In a statement today Aviva said it had become “increasingly challenging to generate positive returns whilst also providing the necessary liquidity to re-open the funds”.
“As such we have concluded that it would now be in investors’ interests to wind-up the Funds and return cash to investors in a fair and orderly manner,” it said.
The fund will remain suspended until 19 July, when it will be placed into termination.
Aviva said a value assessment of the fund completed at the end of January determined that a strategic review should be carried out to ensure investors’ long-term interests could be served.
The review, combined with forecast redemption levels once the fund reopened, concluded that its ability to benefit from economies of scale and the diversification of investments would soon be limited.
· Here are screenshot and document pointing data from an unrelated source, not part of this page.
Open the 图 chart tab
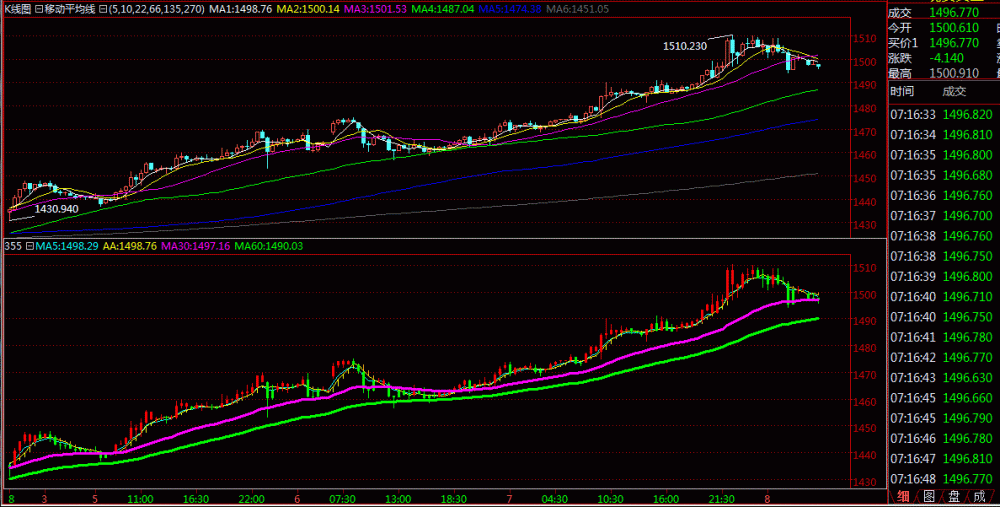[x=928, y=496]
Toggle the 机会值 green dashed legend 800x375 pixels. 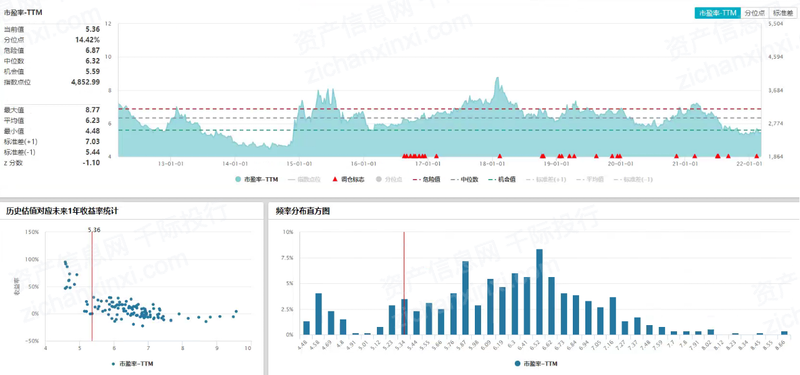(x=503, y=180)
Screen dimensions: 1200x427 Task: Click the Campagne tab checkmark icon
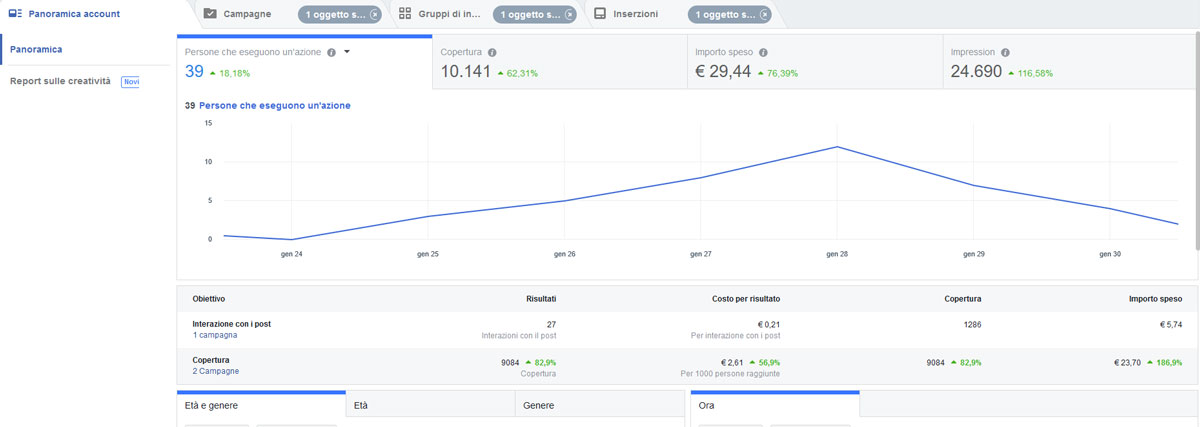point(210,14)
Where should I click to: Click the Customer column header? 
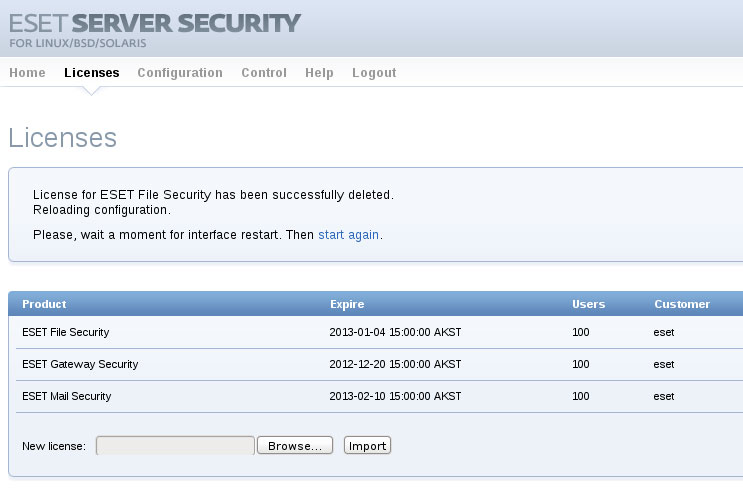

Aviva added that size was particularly important for property funds due to the high costs of acquiring, managing and disposing of properties.
Despite the decision, the firm said it remained fully committed to UK real estate, saying it was a core part of its overall simplification plan.
Ryan Hughes, head of active portfolios at AJ Bell, said the move “may come as a surprise to some investors given just about all of the sector has now reopened”, but added that the Aviva fund was “in a weaker position than others given its relatively small size at under £400m and very low number of underlying properties”.
“Any move to reposition the fund to raise liquidity was always likely to make the fund unviable should a number of underlying investors want to redeem as was highly likely and therefore it seems prudent for Aviva to decide to wind up the fund.”
It comes as the Financial Conduct Authority looks at ways to reform the structure of illiquid funds following a string of high-profile suspensions.
The watchdog is set to consult on a new long-term asset fund with longer redemption periods and high levels of disclosure.